■ RECORDS SUPPLIED
Segment Open

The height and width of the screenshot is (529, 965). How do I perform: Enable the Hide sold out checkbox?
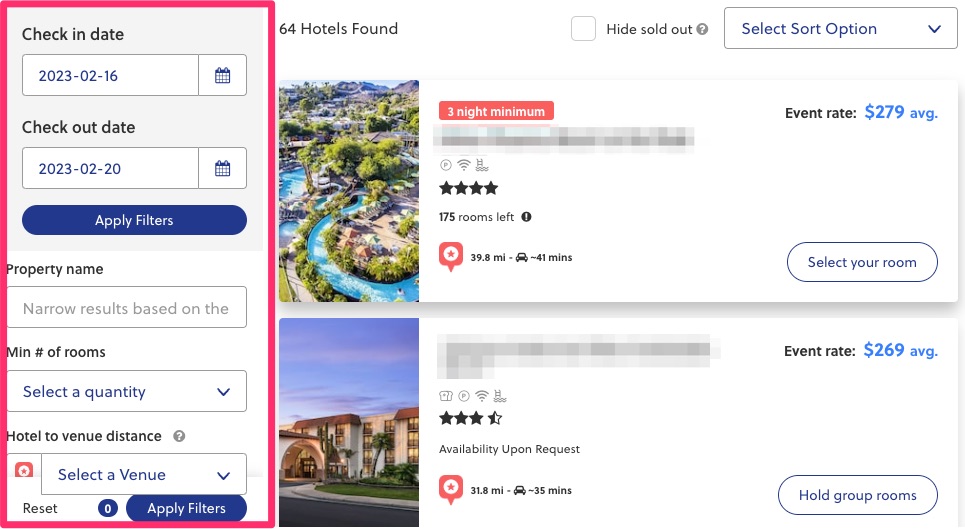tap(583, 29)
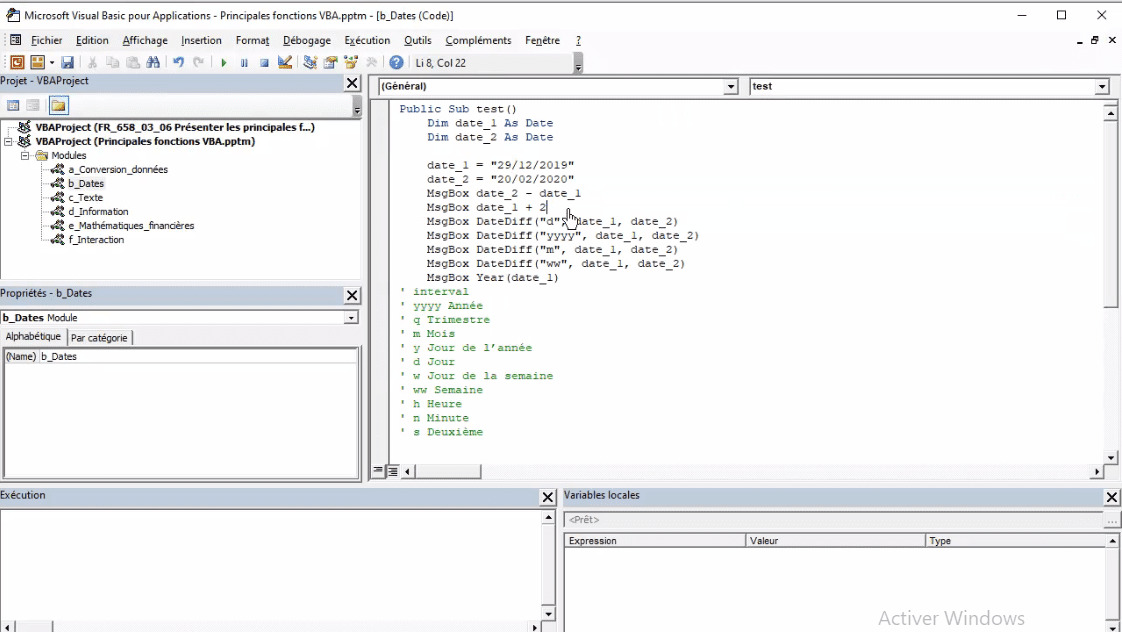Toggle Folders view in Project panel
The height and width of the screenshot is (632, 1122).
(58, 106)
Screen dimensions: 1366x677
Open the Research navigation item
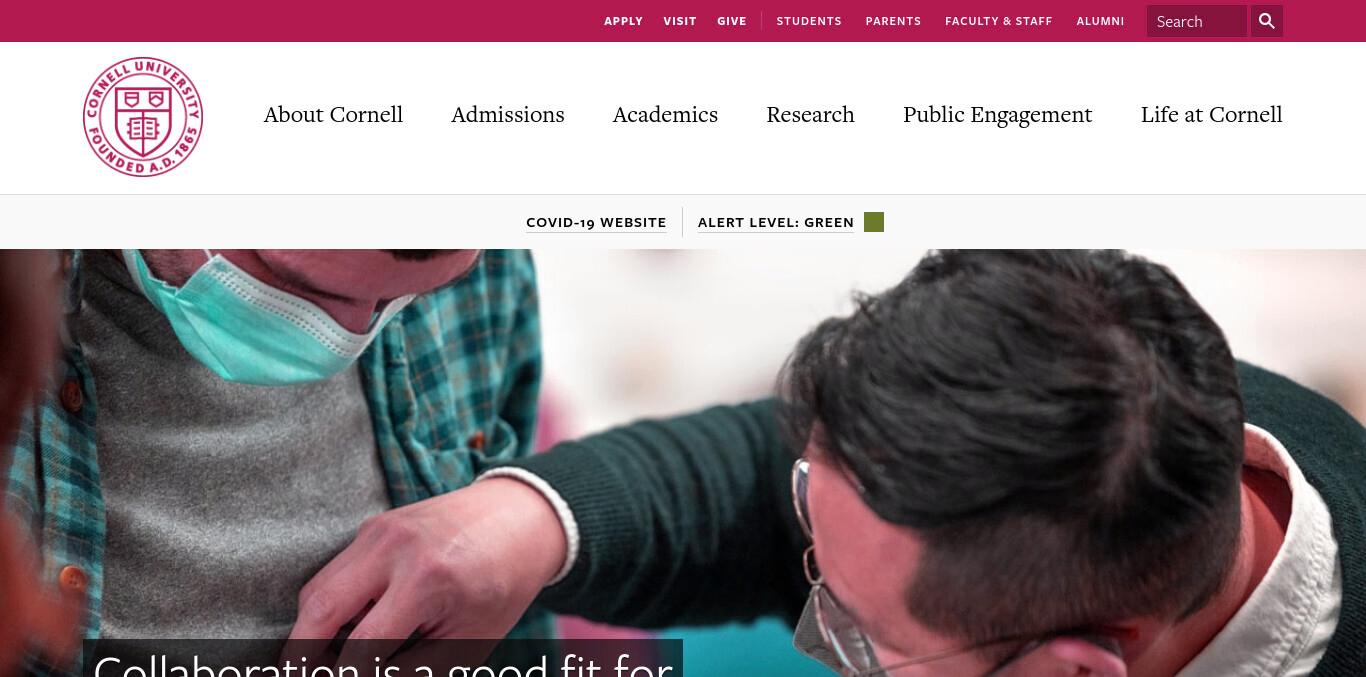(x=810, y=115)
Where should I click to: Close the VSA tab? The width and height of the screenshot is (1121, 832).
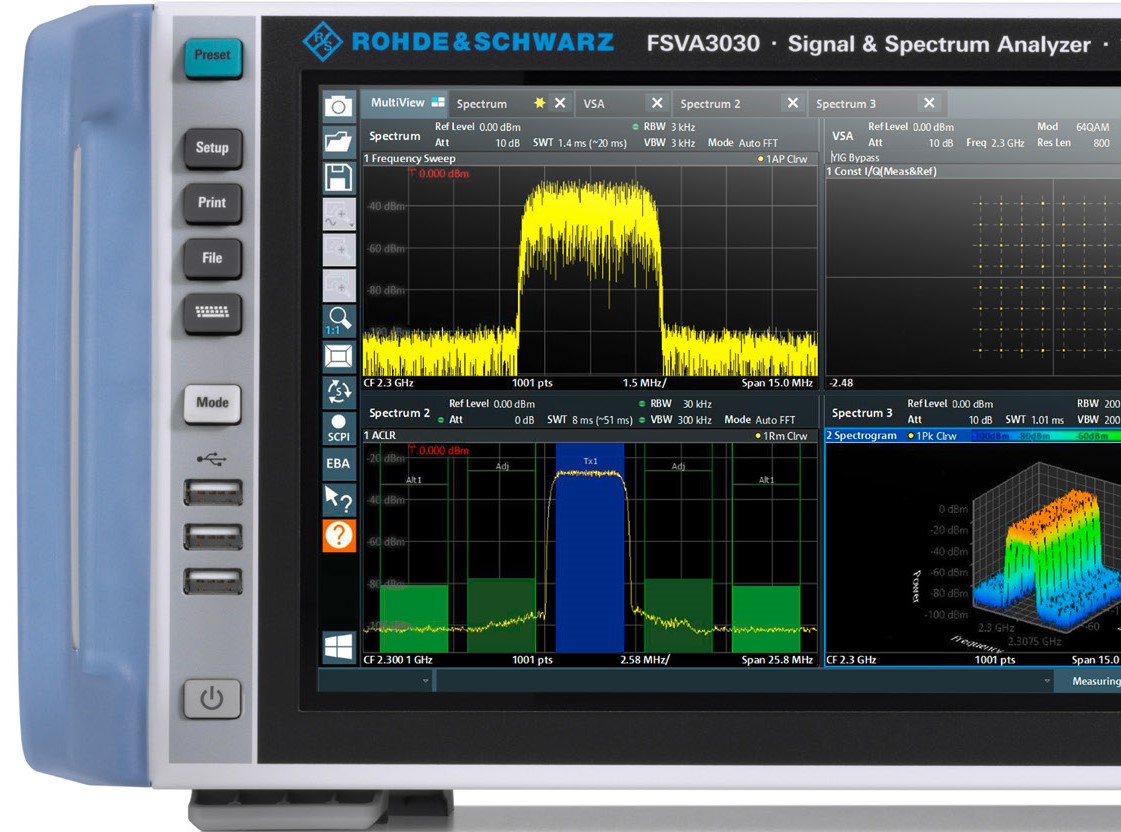pyautogui.click(x=657, y=103)
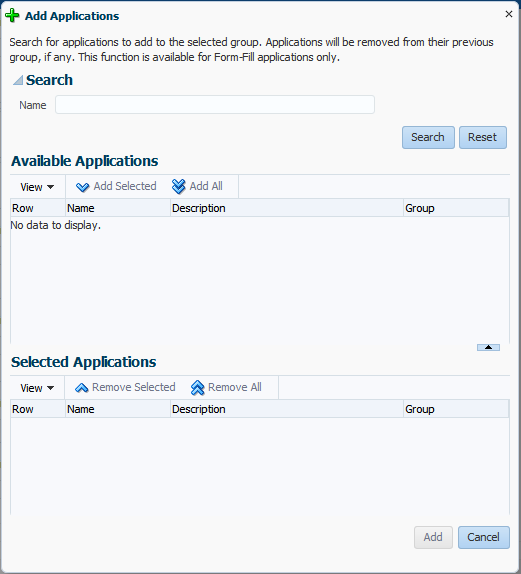The height and width of the screenshot is (574, 521).
Task: Click the Cancel button
Action: coord(483,537)
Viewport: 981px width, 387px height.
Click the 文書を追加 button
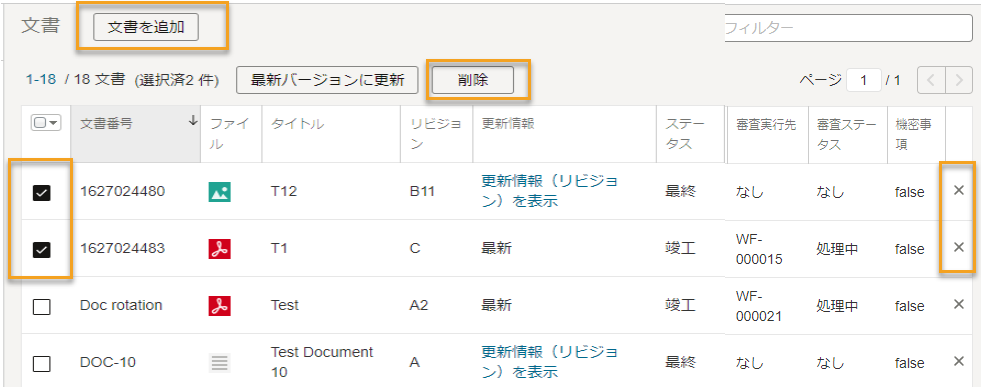coord(146,28)
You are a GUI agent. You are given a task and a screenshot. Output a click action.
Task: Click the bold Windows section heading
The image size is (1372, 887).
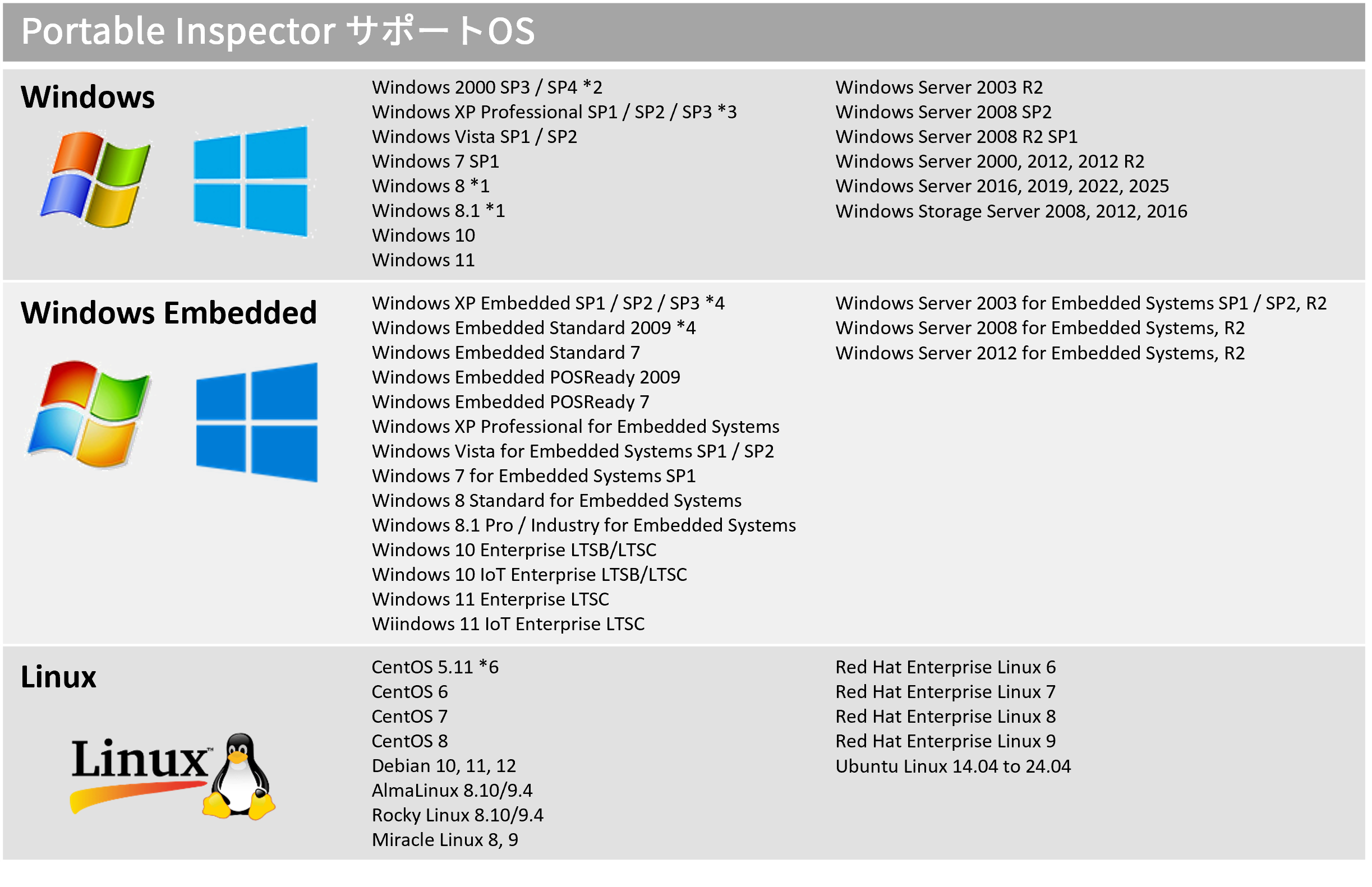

Segment Closed

■ EXERCISE PROMPT
When copying, output the data exactly and leave out the pictures.

■ FINISHED TASK
The height and width of the screenshot is (529, 965). How do I perform: Enable the Hide sold out checkbox?
tap(583, 29)
Toggle Folders view in Project panel
The height and width of the screenshot is (632, 1122).
(58, 106)
Screen dimensions: 1366x677
Open the Research navigation item
(x=810, y=115)
Where should I click to: Close the VSA tab? The width and height of the screenshot is (1121, 832).
pyautogui.click(x=657, y=103)
The height and width of the screenshot is (574, 521).
Task: Click the Cancel button
Action: coord(483,537)
Viewport: 981px width, 387px height.
Click the 文書を追加 button
coord(146,28)
You are a GUI agent. You are given a task and a screenshot. Output a click action.
Task: Click the bold Windows section heading
The image size is (1372, 887).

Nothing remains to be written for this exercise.